La milice privée pourrait représenter un quart des combattants russes en Ukraine.
Choïgou à Marioupol
Le ministre russe de la Défense s’est rendu en zone occupée en Ukraine pour inspecter les travaux de reconstruction à Marioupol, ville dévastée par un siège destructeur mené par ses troupes au printemps, a indiqué ce lundi l’armée russe.

« Dans le cadre d’un déplacement dans la zone de l’opération militaire spéciale », M. Choïgou a mené des inspections sur les sites d’infrastructures déjà reconstruits ainsi que sur de nouveaux chantiers à Marioupol, dans le Donbass, a annoncé l’armée russe dans un communiqué qui ne précise pas la date exacte de cette visite.
Il y a notamment visité un centre médical, un autre de secours et un nouveau quartier résidentiel comprenant 12 immeubles, poursuit le communiqué, en ajoutant qu’il s’est également vu présenter un rapport sur la construction d’un important aqueduc censé relier la DNR à la région russe de Rostov.
L’armée russe est en charge des principales reconstructions dans les territoires ukrainiens annexés.
Marioupol, importante cité portuaire du sud-est de l’Ukraine, avait été ravagée au printemps 2022 lors d’un siège mené par l’armée russe face à des soldats ukrainiens notamment retranchés pendant plusieurs semaines dans la gigantesque aciérie Azovstal.
Kiev et l’UE
Le Premier ministre ukrainien Denys Chmygal a annoncé ce lundi la nomination d’un nouveau directeur à la tête du bureau national anti-corruption (NABU), affirmant que Kiev avait ainsi mis en œuvre les sept réformes réclamées par l’Union européenne en vue de négociations d’adhésion.

« L’Ukraine a maintenant rempli les sept recommandations de l’UE (…) Cela démontre notre détermination à passer au début des négociations d’adhésion dès cette année », a déclaré M. Chmygal dans un communiqué.
Le nouveau directeur du NABU est Semen Kryvonos, 40 ans, un juriste inconnu du grand public qui dirigeait jusqu’à présent une agence publique pour l’architecture et la planification urbaine.

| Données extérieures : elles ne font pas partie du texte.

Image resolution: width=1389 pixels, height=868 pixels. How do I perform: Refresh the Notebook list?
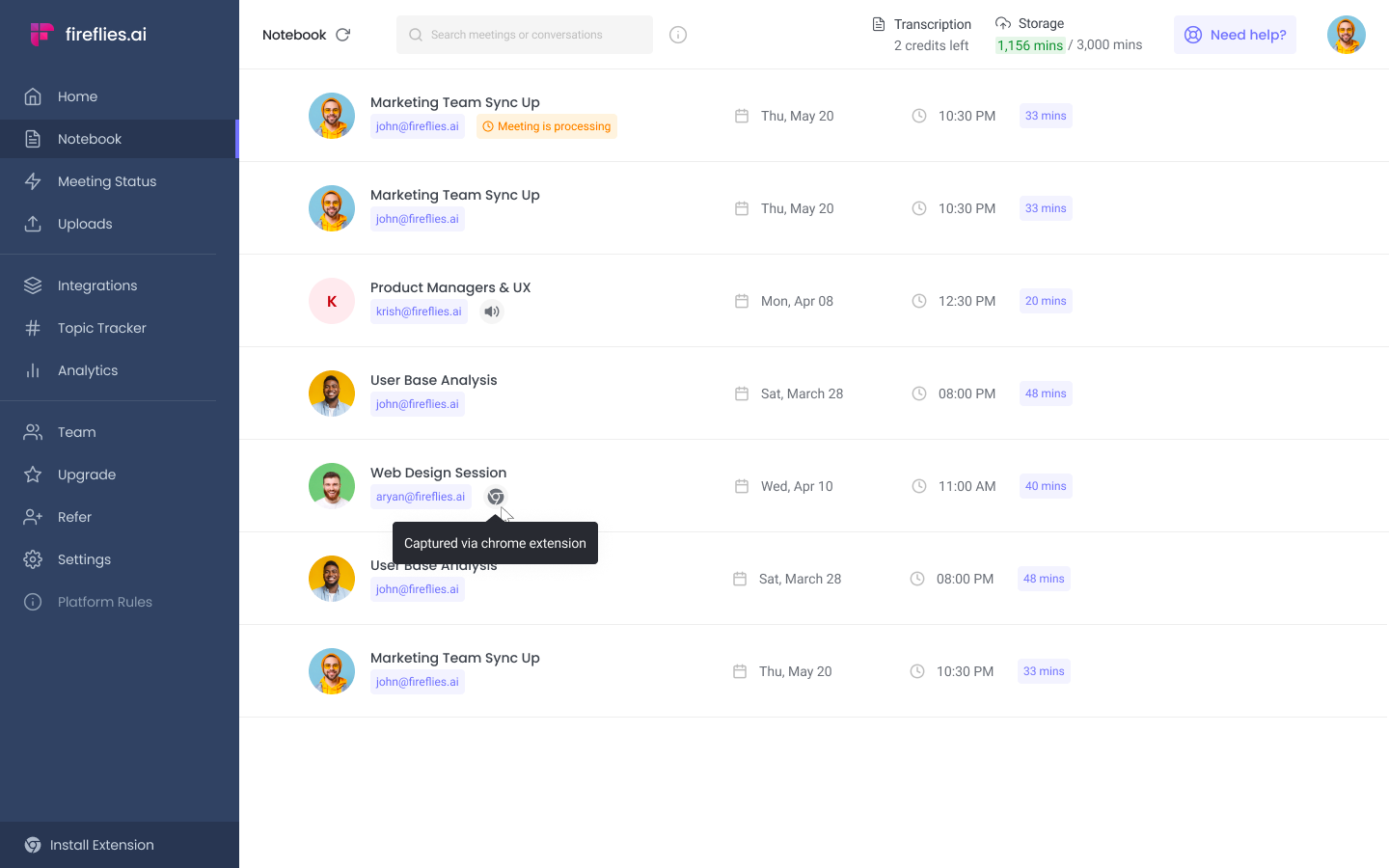pos(344,34)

Une influent militant anti-corruption ukrainien Vitaly Chabounine a déclaré sur Facebook que M. Kryvonos avait « zéro expérience » d’enquêtes contre la corruption et qu’il était lié à la présidence.
Bruxelles a accordé à Kiev le statut de candidat officiel à l’Union européenne en juin 2022, quatre mois après le début de l’invasion de l’Ukraine par la Russie.
L’UE avait toutefois accompagné le maintien de ce statut à au franchissement de sept étapes, parmi lesquels le renforcement de l’Etat de droit, la poursuite des réformes judiciaires, la lutte contre la corruption ou encore la mise en œuvre d’une « loi anti-oligarques ».
La prochaine étape du long et difficile chemin vers l’intégration dans l’Union est l’ouverture de négociations d’adhésion, une décision qui doit être prise par les Etats membres à l’unanimité après proposition de la Commission.
Les autorités ukrainiennes répètent vouloir entamer les négociations d’adhésion dès cette année, mais le processus risque de prendre des années.